Well, in addition to the devastation that 15 years of civil war has caused, I think you need to understand another point -- during the 2003 fighting, we had thousands of refugees come to Harbel for the safety that it provided. When those people came, they occupied any open area of land that was available. They put up temporary housing made out of mud, out of bamboo, out of thatch, out of tarpaulin, out of corrugated steel. Anything that they could do to get shelter. And those conditions still exist. They are not Firestone housing, but they are on our property.

We have very strict policies about child labor. We do not hire anybody under 18 years of age, and we discourage parents from bringing their children to the fields with them. We have a program with the Ministry of Labor in Liberia to - and also the union that represents our employees -- to educate parents about why they should not bring children with them into the field. And if we see incidents of this, we will cancel those employees, and if necessary, ultimately discipline them over such issue.
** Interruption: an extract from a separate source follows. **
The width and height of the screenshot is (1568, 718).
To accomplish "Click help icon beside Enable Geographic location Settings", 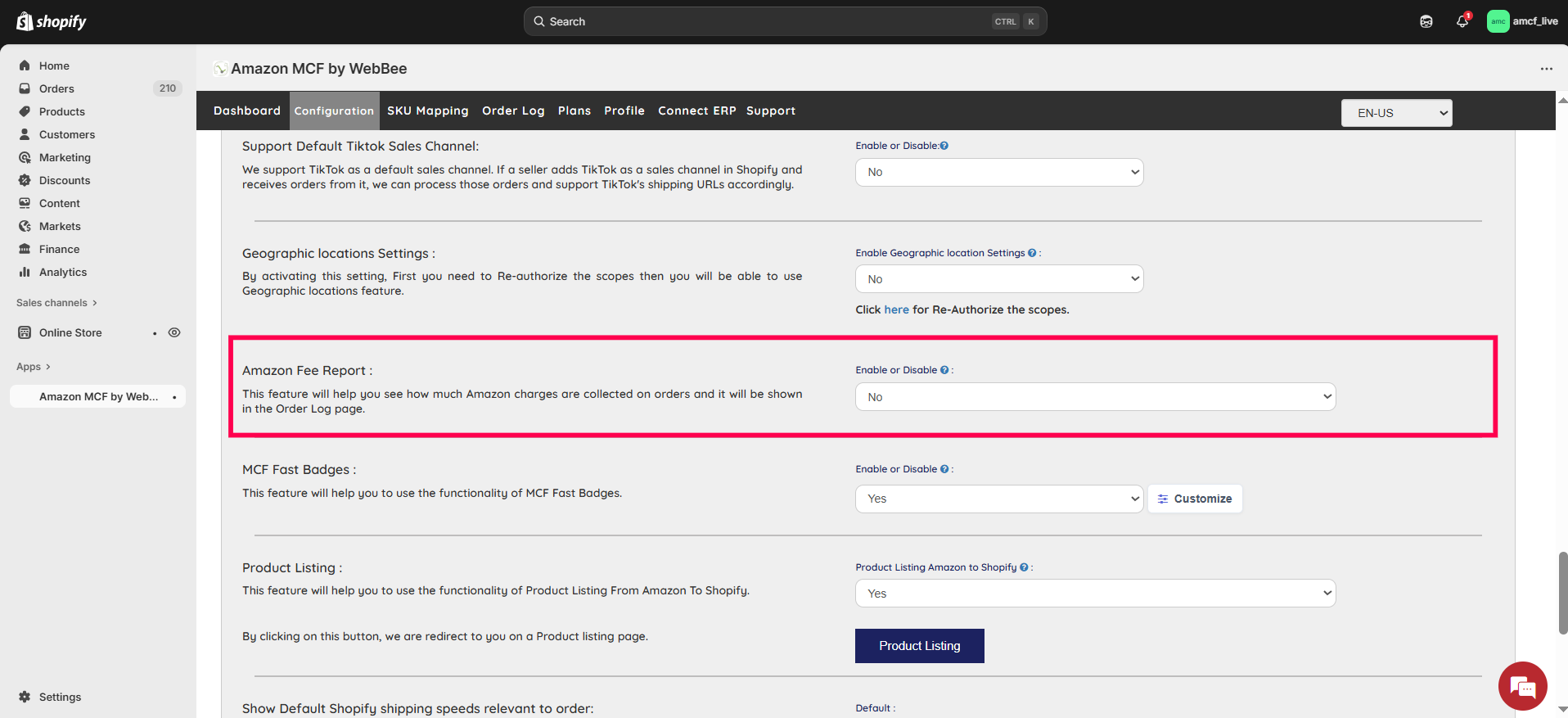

==Extradition and trial of Charles Taylor==
Under international pressure, Sirleaf requested in March 2006 that Nigeria extradite Charles Taylor, who was then brought before an international tribunal in Sierra Leone to face charges of crimes against humanity, arising from events during the Sierra Leone civil war (his trial was later transferred to The Hague for security purposes). In June 2006, the United Nations ended its embargo on Liberian timber, but continued its diamond embargo until an effective certificate of origin program was established, a decision that was reaffirmed in October.

In March 2007, former interim president Bryant was arrested and charged with having embezzled government funds while in office.